You might be surprised by the answer…
What is the gig economy? There is no universally accepted definition of the gig economy, but taken broadly, it refers to those that provide labor services, sell goods, or rent out assets to generate income outside of a traditional/formal employment arrangement. The gig economy is also commonly referred to as the sharing economy, freelance economy, or 1099 economy, and while they may each mean slightly different things, most people use the terms interchangeably. Some in this market sector perform independent tasks with the help of an online platform, but while the rise of online platforms and tech applications have increased the visibility of independent work and lowered the entry and operating costs for those seeking to freelance, gig workers are not new to the economy. Gig workers include the self-employed, independent contractors, consultants, temps, freelancers, and on-demand workers.
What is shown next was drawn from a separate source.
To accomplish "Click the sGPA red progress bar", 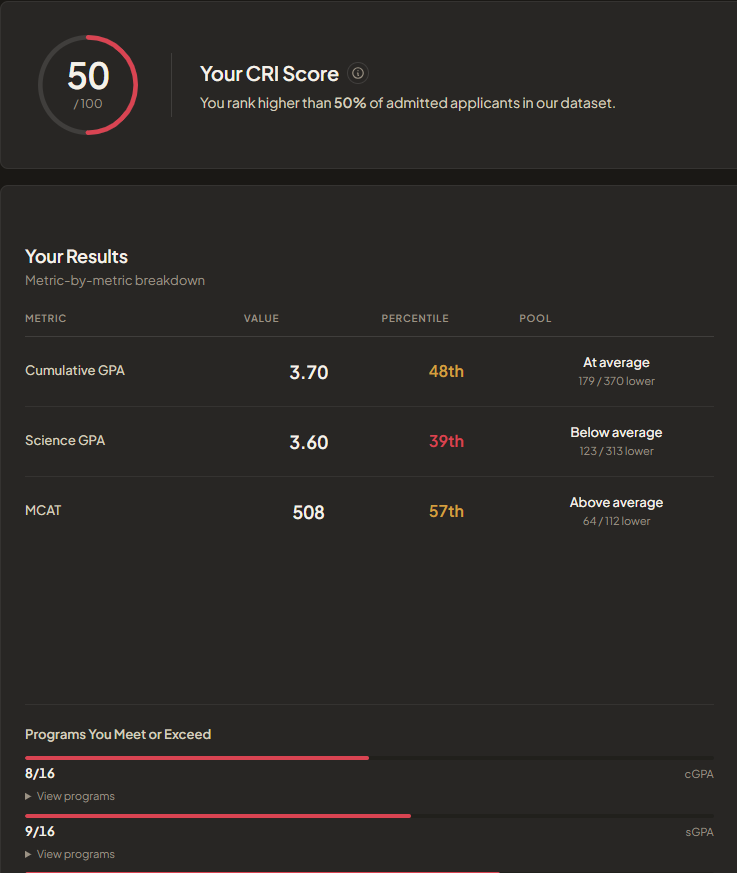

While you may automatically think of companies like Uber, Lyft, and TaskRabbit when you hear the term “gig economy,” the reality is, companies like that only make up a very small portion of the income generated in this market sector. In fact, more traditional jobs like construction, agriculture, and mining experience the highest rates of gig work.
Still not sure what we’re talking about when we talk about gig workers? Characteristics of this class of worker include:
- Getting paid for tasks, projects, assignments, or discrete jobs rather than for time spent working or based on a predetermined salary
- A high degree of autonomy, control, and flexibility in choosing work projects or clients, scheduling one’s own time, overall workload, and being able to set or influence pricing for work completed or assets being sold or rented
- Short-term or limited duration jobs, projects, or assignments
- Reliance on multiple sources of income / not being economically dependent on a single employer
Why is there so much interest in the gig economy? There are a few big reasons. First, the gig economy is generating a lot of income – $1.2 trillion in the U.S. last year alone – so it’s important for policymakers, economists, labor leaders, and others to understand this market. Second, workers in the gig economy don’t enjoy the same benefits that traditional full-time employees do, meaning that the vast majority don’t gain access to health insurance, retirement benefits, paid sick or vacation time, etc. through these types of jobs. The implication of this is significant because as more and more individuals gain employment through gig work, fewer and fewer will have the traditional social safety net protections we’ve come to expect for workers in this country. Third, it’s not clear that all workers that are categorized as gig workers are classified correctly. Many companies may be trying to skirt labor laws to keep costs down by withholding benefits that are only enjoyed by traditional employees. Misclassification also costs federal, state, and local government taxes that are lost when workers are put in the wrong tax group. Finally, the gig economy garners interest because so many Americans are using gig work to supplement their primary incomes. This says a lot about the state of the labor market, the impact that stagnant wages are having on workers, and also means that the gig economy is a vital financial lifeline for a large portion of the populace.
The gig economy is only expected to grow over time, and federal policymakers haven’t addressed the issue in any significant way. It will be important for our elected officials to think proactively about the implications of this growing sector and what it means for workers, the national economy, and the social safety net to which we’ve grown accustomed.